▶ Task goal
Copy each line below in which the string "Analytics" occurs.

▶ Records for the exercise

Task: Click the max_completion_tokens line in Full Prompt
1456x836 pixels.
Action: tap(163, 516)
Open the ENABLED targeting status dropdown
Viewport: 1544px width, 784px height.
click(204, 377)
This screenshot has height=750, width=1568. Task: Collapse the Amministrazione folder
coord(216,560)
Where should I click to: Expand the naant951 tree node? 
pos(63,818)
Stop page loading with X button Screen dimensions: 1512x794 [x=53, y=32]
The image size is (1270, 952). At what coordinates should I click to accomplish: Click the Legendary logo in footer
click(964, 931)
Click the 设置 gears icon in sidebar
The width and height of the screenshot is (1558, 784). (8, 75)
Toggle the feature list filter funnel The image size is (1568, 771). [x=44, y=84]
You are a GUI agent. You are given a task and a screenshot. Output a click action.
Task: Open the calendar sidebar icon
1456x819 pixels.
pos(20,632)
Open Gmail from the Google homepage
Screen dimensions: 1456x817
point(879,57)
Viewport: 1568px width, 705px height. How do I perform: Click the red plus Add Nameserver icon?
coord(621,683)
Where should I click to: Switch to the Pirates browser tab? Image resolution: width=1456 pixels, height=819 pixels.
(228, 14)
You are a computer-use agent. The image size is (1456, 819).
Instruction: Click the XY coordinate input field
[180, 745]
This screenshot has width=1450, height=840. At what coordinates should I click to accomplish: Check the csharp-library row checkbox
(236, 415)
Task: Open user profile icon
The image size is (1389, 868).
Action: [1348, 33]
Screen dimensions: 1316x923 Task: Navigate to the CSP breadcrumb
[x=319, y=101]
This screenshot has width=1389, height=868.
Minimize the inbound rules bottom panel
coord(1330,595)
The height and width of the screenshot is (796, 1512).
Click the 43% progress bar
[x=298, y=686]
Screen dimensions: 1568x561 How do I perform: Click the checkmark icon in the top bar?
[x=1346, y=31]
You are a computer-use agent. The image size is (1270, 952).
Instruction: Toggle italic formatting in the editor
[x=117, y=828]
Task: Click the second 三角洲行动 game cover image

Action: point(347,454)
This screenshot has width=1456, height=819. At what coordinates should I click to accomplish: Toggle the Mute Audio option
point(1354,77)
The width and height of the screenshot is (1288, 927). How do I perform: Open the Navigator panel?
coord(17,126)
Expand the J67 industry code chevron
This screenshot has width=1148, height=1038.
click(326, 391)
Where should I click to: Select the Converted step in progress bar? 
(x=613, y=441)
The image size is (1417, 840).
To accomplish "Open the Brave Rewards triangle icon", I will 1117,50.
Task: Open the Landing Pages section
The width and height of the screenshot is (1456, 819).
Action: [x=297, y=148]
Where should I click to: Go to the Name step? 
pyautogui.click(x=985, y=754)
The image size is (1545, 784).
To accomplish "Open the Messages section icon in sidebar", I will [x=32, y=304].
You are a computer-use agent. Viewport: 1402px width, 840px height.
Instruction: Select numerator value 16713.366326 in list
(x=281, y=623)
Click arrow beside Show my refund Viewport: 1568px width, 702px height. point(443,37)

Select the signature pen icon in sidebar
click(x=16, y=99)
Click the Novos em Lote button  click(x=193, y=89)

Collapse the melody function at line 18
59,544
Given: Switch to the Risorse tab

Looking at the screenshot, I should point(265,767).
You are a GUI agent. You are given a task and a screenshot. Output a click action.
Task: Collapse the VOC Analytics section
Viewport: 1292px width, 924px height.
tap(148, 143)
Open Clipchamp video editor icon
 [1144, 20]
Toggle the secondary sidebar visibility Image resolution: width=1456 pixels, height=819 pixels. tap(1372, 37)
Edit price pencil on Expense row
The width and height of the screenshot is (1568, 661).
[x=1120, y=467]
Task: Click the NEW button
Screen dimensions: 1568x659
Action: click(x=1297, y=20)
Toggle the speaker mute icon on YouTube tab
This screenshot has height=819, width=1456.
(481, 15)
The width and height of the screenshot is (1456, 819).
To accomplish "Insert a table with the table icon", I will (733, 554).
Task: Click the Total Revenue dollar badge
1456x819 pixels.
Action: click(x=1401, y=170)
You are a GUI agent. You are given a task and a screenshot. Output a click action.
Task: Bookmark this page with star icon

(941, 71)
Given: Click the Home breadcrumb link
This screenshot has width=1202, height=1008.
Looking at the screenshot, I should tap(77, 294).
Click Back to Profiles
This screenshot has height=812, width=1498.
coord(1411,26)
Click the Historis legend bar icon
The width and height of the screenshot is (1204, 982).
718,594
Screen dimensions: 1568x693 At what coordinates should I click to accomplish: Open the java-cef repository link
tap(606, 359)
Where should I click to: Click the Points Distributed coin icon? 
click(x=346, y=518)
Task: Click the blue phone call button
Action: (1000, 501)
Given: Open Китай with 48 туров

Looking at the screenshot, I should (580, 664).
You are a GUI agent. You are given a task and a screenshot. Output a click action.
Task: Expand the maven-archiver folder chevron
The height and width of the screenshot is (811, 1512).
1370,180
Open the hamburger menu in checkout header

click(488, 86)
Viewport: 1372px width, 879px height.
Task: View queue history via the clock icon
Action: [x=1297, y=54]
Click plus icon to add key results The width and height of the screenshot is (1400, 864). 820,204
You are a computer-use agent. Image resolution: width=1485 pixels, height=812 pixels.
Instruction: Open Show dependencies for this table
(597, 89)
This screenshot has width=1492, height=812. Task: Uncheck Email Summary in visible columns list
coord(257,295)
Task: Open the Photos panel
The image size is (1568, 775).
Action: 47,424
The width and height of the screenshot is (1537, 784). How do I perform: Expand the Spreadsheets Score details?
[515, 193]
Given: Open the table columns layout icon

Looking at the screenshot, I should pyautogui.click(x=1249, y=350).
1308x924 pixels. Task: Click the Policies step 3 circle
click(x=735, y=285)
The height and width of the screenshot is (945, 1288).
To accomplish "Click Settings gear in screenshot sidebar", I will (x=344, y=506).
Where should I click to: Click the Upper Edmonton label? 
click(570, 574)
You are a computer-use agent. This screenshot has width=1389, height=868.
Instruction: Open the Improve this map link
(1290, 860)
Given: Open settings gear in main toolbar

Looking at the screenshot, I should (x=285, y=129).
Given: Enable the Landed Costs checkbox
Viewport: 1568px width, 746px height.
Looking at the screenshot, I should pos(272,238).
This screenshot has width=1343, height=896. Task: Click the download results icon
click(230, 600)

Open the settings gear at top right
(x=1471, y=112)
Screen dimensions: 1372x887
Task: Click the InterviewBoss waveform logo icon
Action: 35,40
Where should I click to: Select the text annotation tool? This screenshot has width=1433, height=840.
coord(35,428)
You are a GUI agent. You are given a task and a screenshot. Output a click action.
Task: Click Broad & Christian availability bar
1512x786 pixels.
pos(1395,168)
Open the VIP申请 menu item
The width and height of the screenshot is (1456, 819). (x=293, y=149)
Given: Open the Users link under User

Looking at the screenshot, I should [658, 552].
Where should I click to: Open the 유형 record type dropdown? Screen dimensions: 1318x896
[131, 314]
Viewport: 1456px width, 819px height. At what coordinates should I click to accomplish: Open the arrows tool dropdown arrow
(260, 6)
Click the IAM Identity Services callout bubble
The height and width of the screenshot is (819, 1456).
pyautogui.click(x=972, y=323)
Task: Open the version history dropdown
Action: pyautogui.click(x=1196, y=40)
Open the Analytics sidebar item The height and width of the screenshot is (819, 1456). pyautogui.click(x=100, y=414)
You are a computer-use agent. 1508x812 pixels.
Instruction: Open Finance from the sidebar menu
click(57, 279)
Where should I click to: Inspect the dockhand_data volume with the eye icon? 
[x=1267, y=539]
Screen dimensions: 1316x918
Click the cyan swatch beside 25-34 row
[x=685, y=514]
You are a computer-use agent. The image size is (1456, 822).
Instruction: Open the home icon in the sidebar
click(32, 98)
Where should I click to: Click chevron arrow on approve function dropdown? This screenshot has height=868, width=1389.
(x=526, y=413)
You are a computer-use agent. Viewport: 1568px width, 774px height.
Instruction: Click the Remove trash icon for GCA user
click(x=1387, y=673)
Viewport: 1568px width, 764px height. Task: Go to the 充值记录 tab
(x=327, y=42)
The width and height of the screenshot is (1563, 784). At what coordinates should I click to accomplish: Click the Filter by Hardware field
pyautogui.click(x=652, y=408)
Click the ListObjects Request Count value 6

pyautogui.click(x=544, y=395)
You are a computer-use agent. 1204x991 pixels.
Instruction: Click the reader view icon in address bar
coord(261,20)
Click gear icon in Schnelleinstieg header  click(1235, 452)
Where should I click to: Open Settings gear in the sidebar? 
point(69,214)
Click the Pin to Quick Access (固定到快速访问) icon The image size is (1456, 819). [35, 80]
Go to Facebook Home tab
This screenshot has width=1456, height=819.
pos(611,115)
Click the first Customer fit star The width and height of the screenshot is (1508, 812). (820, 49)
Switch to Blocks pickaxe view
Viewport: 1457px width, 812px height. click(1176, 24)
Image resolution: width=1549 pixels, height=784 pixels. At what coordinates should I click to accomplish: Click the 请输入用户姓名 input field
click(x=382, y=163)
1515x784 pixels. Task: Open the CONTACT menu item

▶ The completed task
Task: Collapse the VOC Analytics section
Open the Analytics sidebar item The height and width of the screenshot is (819, 1456). pyautogui.click(x=100, y=414)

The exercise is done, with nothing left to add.